⟨

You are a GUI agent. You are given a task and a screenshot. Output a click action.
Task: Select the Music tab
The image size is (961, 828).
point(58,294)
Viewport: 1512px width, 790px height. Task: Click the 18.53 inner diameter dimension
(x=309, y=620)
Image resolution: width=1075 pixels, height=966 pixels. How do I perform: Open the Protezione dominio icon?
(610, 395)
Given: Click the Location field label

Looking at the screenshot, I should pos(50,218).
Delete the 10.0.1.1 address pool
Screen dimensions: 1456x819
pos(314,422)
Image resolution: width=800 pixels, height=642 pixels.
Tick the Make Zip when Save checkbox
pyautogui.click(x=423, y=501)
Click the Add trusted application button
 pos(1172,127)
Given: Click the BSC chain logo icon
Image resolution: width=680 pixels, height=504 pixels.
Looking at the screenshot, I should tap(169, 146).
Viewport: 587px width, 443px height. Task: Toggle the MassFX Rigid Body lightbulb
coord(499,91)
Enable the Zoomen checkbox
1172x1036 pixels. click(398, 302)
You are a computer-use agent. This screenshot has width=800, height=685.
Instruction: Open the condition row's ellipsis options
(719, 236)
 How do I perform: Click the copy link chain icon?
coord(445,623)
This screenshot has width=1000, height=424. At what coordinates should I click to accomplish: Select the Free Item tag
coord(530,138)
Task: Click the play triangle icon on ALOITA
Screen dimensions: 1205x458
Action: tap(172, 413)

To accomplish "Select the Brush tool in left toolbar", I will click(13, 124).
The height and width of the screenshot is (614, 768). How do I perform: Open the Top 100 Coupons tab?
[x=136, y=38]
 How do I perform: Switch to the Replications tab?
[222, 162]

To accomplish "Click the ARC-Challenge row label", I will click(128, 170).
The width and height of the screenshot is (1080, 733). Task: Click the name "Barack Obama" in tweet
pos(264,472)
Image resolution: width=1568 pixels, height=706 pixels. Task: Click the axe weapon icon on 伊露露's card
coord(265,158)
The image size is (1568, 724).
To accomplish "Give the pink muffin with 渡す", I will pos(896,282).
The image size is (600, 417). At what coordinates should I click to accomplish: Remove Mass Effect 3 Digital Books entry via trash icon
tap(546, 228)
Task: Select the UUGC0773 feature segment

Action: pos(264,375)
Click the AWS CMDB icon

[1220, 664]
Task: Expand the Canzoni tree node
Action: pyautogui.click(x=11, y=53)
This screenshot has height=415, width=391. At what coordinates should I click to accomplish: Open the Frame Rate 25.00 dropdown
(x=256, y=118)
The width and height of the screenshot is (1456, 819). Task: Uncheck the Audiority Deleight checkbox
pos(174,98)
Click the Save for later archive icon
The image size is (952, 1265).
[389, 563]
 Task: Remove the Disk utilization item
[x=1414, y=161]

⟩

# Exercise:
Count how many of the lines above contain the string "size". Give only the number.

# Written answer:
4